Free Post Processing
In this post I will walk you through post processing a set of astrophotography images using only free programs.
Getting the Data
Let’s start with getting our raw images. I’m going to be using a 8-in Celestron Schmidt-Cassegrain telescope with a Cannon EOS Rebel T2i. I am using an advanced GT star tracking mount so that I can collect long exposures. Tonight I decided to fix my sights on Orion’s nebula. I chose this nebula because I was setup in an area with a lot of light pollution and knew I could still get Orion’s stunning color.
Once I finish setting up; I knew the telescope and camera had come to temperature and took several dark frames. Dark frames are images taken with a cover on the camera so that no light can get in. This allows you to know how much noise the camera is producing at a given temperature and exposure time. Pixels that always register above their actual value are called hot pixels, and they are easy to find and correct for with dark frames. A general rule of thumb, is you always want to take more than 15 dark frames at the ISO, exposure, specific camera, and temperature you are shooting at.
After I finished taking my dark frames, I started to take light frames. These are the frames of the object you are looking at, in this case Orion. I ended up taking around 20 light frames of the nebula. Each one had an exposure time of 30 seconds and an ISO of 1600. Below you can see one of the raw frames to get an idea of what the camera could pick up. As you can tell there’s a lot of stray light and grain in the image. In the next step I’ll go over how to use multiple frames to clean up the image.
Astrophotography Notes:
Two quick notes for anyone new to astrophotography. First, always shoot in at least RAW format for your camera. This stores more of the data and you can correct for bad settings later. I shoot in RAW+L and carry an extra SD card if I think I’m gonna run out of data. Second, try to keep your hands off of the camera when taking a picture. I have a remote trigger for my camera, they are about $15 and one for Cannons can be found here. If you forgot your remote trigger at home, you can always set your camera to have a 1-2 second delay on taking the picture after pressing down on the trigger.
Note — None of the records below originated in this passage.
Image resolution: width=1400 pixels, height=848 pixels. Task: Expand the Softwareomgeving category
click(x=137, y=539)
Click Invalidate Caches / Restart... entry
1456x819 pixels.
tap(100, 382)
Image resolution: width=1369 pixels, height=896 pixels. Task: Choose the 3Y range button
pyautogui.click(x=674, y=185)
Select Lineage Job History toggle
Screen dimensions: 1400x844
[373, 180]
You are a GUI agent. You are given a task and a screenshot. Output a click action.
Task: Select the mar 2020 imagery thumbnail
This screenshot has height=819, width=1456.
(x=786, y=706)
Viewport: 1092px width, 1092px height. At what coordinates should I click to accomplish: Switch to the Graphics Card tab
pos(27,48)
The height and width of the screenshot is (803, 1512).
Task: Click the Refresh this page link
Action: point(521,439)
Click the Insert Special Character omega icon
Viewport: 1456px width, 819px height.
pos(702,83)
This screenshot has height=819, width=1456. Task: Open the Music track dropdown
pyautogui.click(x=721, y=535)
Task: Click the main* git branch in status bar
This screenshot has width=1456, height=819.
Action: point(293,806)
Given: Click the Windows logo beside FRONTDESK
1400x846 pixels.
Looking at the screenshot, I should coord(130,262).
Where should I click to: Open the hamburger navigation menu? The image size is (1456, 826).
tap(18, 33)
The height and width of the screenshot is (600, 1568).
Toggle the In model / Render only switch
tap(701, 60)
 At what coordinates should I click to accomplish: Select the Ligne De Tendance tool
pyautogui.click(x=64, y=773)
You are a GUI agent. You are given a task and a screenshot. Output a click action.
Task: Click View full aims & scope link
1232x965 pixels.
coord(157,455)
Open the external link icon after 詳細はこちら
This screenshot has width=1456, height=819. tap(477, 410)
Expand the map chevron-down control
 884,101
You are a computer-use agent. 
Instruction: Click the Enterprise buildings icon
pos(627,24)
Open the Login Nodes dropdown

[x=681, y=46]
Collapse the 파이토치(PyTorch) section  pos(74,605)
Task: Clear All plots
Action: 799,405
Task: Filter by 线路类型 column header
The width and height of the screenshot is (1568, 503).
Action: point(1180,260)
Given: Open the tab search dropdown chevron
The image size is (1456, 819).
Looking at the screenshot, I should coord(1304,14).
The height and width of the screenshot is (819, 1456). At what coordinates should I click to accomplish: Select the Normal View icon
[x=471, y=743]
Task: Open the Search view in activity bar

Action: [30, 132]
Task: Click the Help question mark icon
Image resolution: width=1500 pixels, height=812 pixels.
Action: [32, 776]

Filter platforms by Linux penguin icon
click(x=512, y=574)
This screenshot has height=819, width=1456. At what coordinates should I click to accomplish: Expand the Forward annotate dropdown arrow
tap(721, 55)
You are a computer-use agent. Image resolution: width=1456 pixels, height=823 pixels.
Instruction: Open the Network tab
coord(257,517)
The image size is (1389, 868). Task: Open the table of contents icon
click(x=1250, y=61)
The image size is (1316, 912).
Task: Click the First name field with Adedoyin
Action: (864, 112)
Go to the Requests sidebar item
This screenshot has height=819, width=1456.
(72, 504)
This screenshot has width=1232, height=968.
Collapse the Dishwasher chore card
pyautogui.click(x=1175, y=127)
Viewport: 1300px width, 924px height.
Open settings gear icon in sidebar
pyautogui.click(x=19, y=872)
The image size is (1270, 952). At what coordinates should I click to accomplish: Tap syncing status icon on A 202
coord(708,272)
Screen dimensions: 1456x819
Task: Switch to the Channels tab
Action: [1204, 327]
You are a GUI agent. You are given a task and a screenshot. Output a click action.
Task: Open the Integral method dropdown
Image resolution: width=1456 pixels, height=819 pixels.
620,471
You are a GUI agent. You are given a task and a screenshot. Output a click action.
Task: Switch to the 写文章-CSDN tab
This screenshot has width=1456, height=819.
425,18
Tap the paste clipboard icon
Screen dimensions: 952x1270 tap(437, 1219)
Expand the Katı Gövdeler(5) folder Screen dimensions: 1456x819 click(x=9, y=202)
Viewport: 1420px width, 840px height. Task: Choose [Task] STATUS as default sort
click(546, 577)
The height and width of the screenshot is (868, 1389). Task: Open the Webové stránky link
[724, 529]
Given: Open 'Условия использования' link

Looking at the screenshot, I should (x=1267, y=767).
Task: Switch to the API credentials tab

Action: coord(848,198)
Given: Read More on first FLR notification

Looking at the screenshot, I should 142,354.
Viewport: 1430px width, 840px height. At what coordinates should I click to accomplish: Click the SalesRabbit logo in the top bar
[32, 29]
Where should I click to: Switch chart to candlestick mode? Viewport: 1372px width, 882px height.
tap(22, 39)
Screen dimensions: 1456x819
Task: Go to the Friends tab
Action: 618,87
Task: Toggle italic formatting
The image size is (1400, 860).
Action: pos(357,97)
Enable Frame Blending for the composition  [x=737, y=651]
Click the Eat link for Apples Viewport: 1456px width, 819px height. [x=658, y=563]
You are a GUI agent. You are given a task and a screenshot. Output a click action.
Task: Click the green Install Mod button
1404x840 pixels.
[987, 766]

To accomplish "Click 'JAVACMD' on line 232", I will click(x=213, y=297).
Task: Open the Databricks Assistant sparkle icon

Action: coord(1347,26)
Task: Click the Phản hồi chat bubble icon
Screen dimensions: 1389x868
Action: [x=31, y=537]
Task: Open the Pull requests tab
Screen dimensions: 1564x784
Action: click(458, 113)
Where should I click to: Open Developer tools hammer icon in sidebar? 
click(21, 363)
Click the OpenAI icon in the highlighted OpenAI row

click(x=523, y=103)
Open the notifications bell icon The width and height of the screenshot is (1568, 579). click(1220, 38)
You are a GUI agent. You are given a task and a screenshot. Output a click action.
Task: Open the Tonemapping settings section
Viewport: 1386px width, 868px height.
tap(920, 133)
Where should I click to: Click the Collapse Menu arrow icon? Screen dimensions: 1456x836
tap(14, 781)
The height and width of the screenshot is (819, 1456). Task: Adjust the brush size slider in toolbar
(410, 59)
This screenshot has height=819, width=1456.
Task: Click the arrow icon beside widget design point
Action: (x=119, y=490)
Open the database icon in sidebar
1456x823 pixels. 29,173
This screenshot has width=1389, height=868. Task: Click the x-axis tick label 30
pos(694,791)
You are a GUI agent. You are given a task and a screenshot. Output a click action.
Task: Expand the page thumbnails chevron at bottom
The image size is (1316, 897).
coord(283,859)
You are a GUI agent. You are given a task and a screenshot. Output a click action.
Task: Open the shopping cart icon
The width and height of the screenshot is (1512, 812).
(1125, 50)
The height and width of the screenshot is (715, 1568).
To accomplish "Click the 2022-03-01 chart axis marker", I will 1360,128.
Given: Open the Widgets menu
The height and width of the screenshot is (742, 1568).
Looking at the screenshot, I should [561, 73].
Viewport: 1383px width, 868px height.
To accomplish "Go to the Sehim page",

This will reduce the amount of vibrations from your hand on the camera and improve your picture quality, especially on long exposures.
Stacking
Deep Sky Stacker, DSS, is a free astrophotography stacking software. You place in a set of images of the night sky, along with the dark frames, and it will use the stars visible in each of the images to overlay them. DSS can be found here, and I suggest getting version 3.3.4 .
Now there are many in depth tutorials on how to use DSS by people with more experience using it than me so I’ll just stick to my workflow for this picture. DSS is quite simple and intuitive. I began by importing all of my light frames using the “open picture files” button. Next I imported all the dark frames using the “dark files” button. After selecting all of them I then clicked “register checked pictures”. I set DSS to use only the top 80% of photos. The rest of the process should be automated, and result in a picture similar to the one below. This process can take a while to work so give it some time.
Once the image appears I increase the saturation to between 20 to 30. This draws out some color. Finally I save the file in Tiff 16 bit with the changes embedded in the photo.
(Note: I massively downscale the quality of this image so that his page wouldn’t take forever to load. It started at ~.5GB and is now at 430KB)
Raw Adjustment
If we look at the final image from DSS it looks very de-saturated and lacking a lot of the color from the original single photo. To boost the saturation and make some other small adjustments I turned to Raw Therapee. Raw Therapee is a raw photo editor, similar in purpose to Lightroom. It’s free and can be downloaded here. As you can tell from other photos on this website, I’m not the worlds best photographer. I use Raw Therapee to adjust my photos, so that if I mess up with the cameras settings I can fix small mistakes.
Once I imported the photo from DSS into Raw Therapee, I began by increasing the saturation and contrast. This brought out the colors from the nebula. Additionally this also showed that there was a bit of a red haze over parts of the image that ended suddenly. This is an artifact from the stacking process. This sudden transition from the black of space to the red of the nebula wasn’t realistic or visually appealing so I upped the black in Raw Therapee. More of the pixels were now registered as black and made the transition more realistic. Finally, I increased the sharpness of the image to hopefully show a bit more detail. I actually played around with more settings but these were the only ones I could see a difference from. If you want the full edit file you can find that here.
(I’m currently, 2018/03/08, using this photo as my phones background)
Final Photo Editing
In the above photo, as well as in the thumbnail image (reproduced below), you can see my logo as a watermark in the lower left corner. This can’t be done (or at least I don’t know how to do it) in Raw Therapee. In order to do this I moved over to GIMP, a photo editing program. GIMP, which stands for the GNU image manipulation program, is an opensource alternative to Photoshop. It’s much less powerful, but then again it’s also free. Again there are many tutorials for using GIMP, so I’ll just go over what I did. I added in my logo, inverted it’s color from black to white, and made it 10% opaque. The thumbnail, reproduced below in larger format, is just a cropped version of the main photo.